The Grand Bahama Port Authority (GBPA), as per the Hawksbill Creek Act, is the quasi-governing arm of Freeport and the development partner with the Government of The Bahamas for East and West Grand Bahama.
Accordingly, it is expected that in times of island-crisis situations, the GBPA steps up and takes the lead. Three years ago, in the aftermath of Hurricane Matthew, the GBPA was the main catalyst for restoration.
This time around, the GBPA is, once again, the key poster entity for resilience and post-Hurricane Dorian assistance. We were impressed with the fact that the GBPA mobilized temporary venues so that its service-operations would continue. Also, in expanding its efforts, the GBPA put together teams of employees who have coordinated special programs, inclusive of “Operation Relief”, “East End Outreach”, and “Regency Park Mission.”

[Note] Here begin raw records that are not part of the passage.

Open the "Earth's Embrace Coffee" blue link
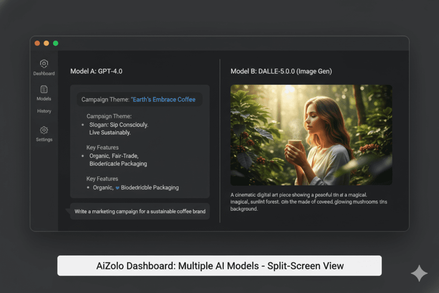Viewport: 439px width, 293px height. tap(163, 100)
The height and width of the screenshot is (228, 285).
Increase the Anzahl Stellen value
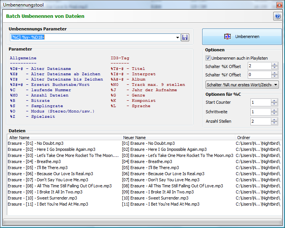pyautogui.click(x=275, y=119)
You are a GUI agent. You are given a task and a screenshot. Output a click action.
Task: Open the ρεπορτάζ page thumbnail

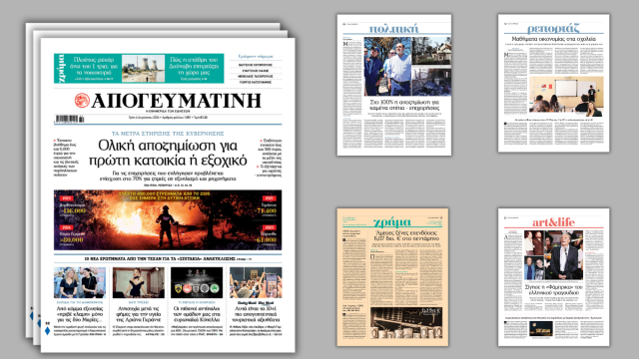pyautogui.click(x=554, y=84)
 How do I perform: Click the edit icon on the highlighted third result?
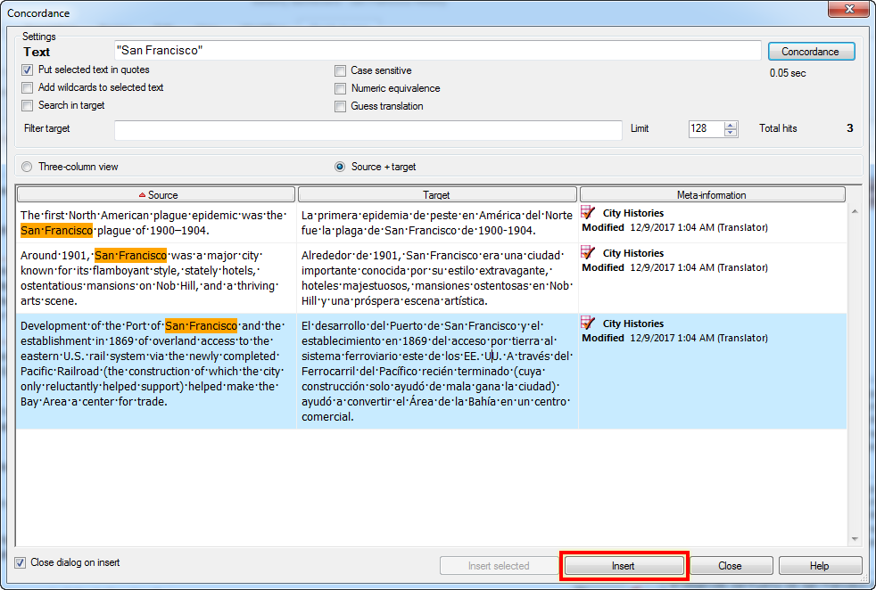[x=587, y=323]
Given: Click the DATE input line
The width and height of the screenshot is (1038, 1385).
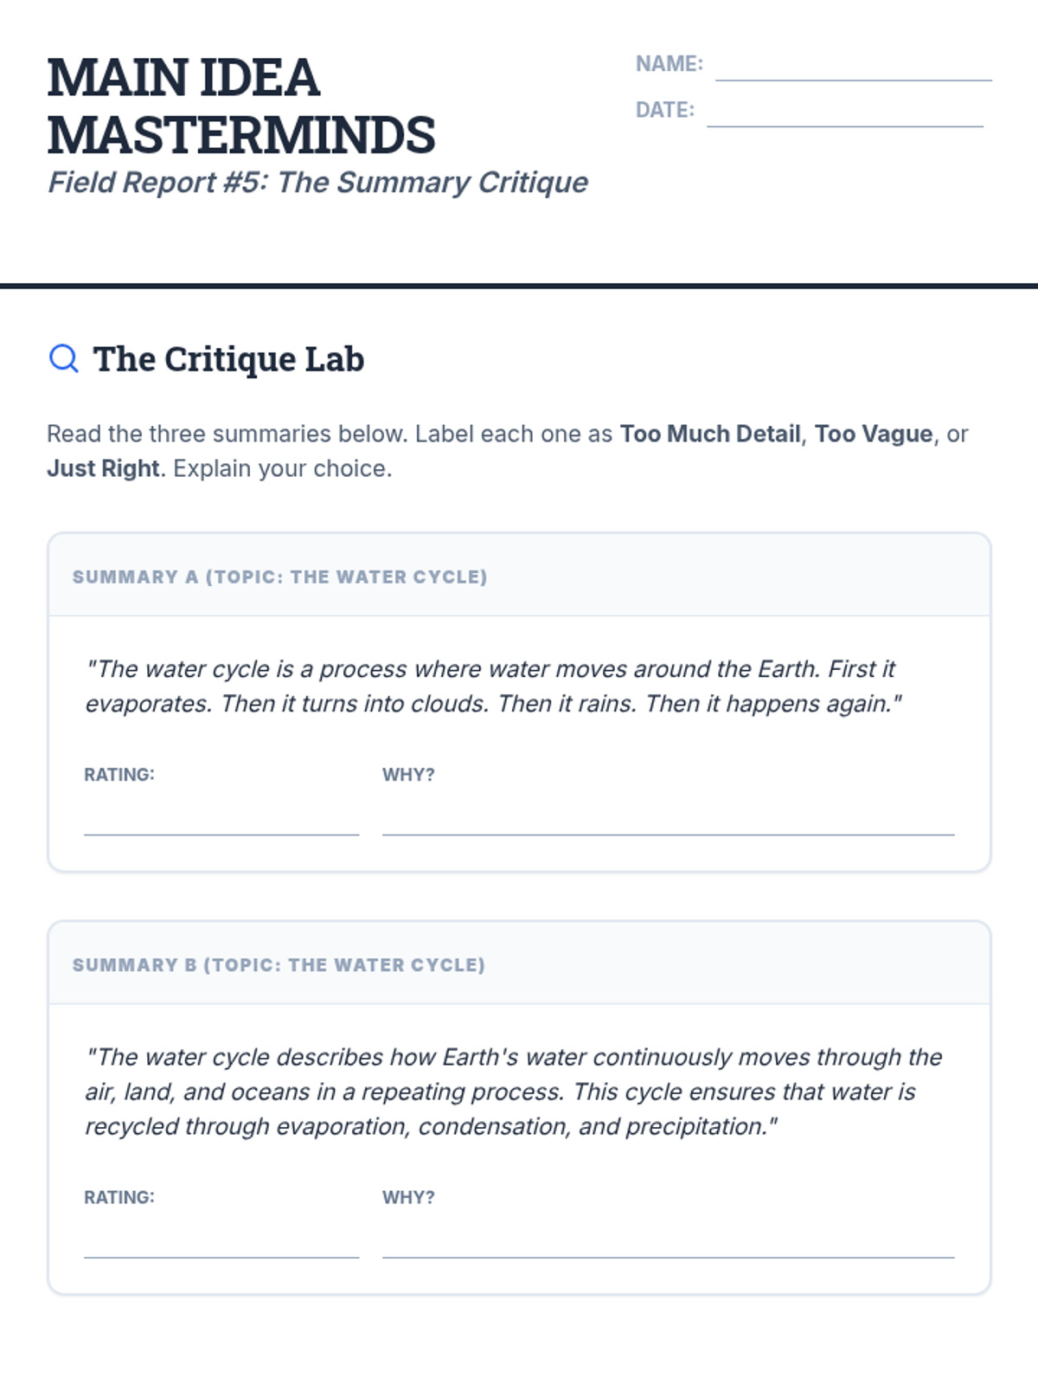Looking at the screenshot, I should pyautogui.click(x=844, y=112).
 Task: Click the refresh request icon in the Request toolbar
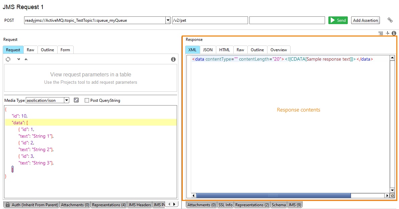[x=7, y=59]
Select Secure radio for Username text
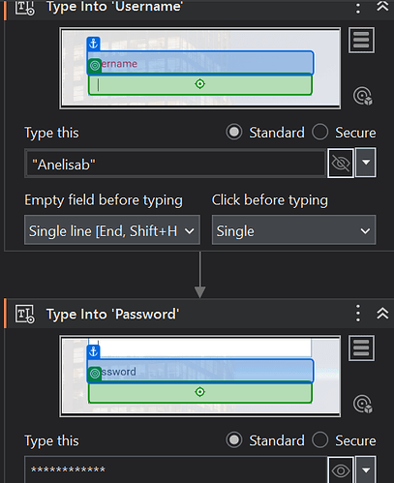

These projects, and others planned by the GBPA, are essential to the spirt of revitalization that is so necessary, in order for the island to rebound, despite numerous setbacks. There are many still with us, who yearn for the “magical environment” that was synonymous with the island, in particular Freeport.
The responsibility to ensure continued leadership is that of the GBPA, and it is indeed quite encouraging when initiatives are taken to hold hands with other stakeholders for furthering restoration efforts, physically, and fostering the mindset of confidence. There are those residents who remain disillusioned and despondent, after losing everything.

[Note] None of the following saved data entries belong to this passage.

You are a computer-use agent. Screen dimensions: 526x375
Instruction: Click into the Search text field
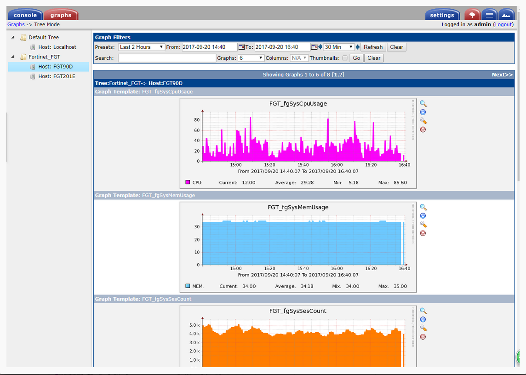167,58
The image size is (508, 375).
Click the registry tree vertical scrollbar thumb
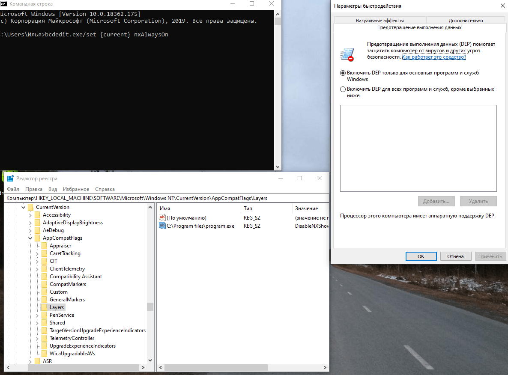[x=150, y=307]
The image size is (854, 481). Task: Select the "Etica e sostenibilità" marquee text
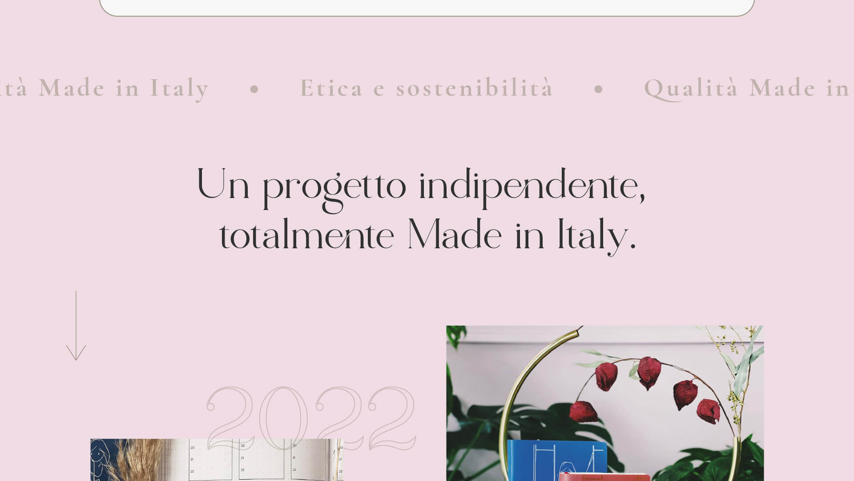click(427, 88)
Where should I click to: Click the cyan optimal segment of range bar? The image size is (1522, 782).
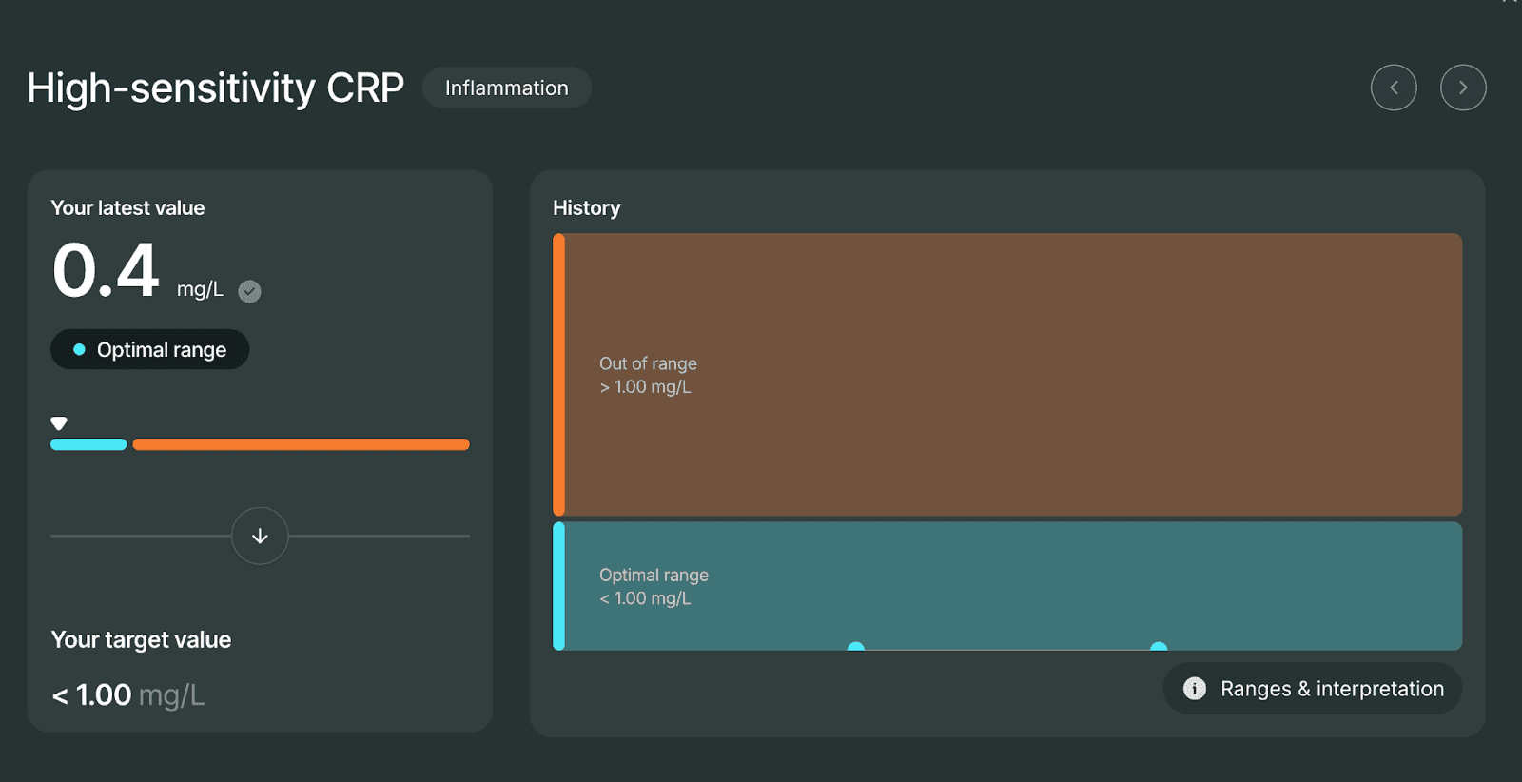click(88, 444)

The GBPA is the major investment engine in the island, but at times like these, it must also be that great psychologist, seeking to help residents deal with the conditions left by Hurricane Dorian.
The hands-on projects are necessary and important, as the rebuilding takes place.
There must be interest shown, though, in the mental state of residents. Council sessions should be organized to guide Grand Bahamians through the trauma stages and to give those in dire need, hope. Those persons who are still being assisted to survive, along with their children, by relatives or service groups, and government agencies, want to ultimately be on their own.
Many are mentally distressed.
We submit today, that’s an area, which has been dealt with in a secondary fashion thus far. Perhaps the GBPA, as it leads the way in island restoration, would see fit to focus more, also, on the traumatized.
Bring comfort to as many as is possible, through assistance with their physical surroundings, and, to help them mentally as well!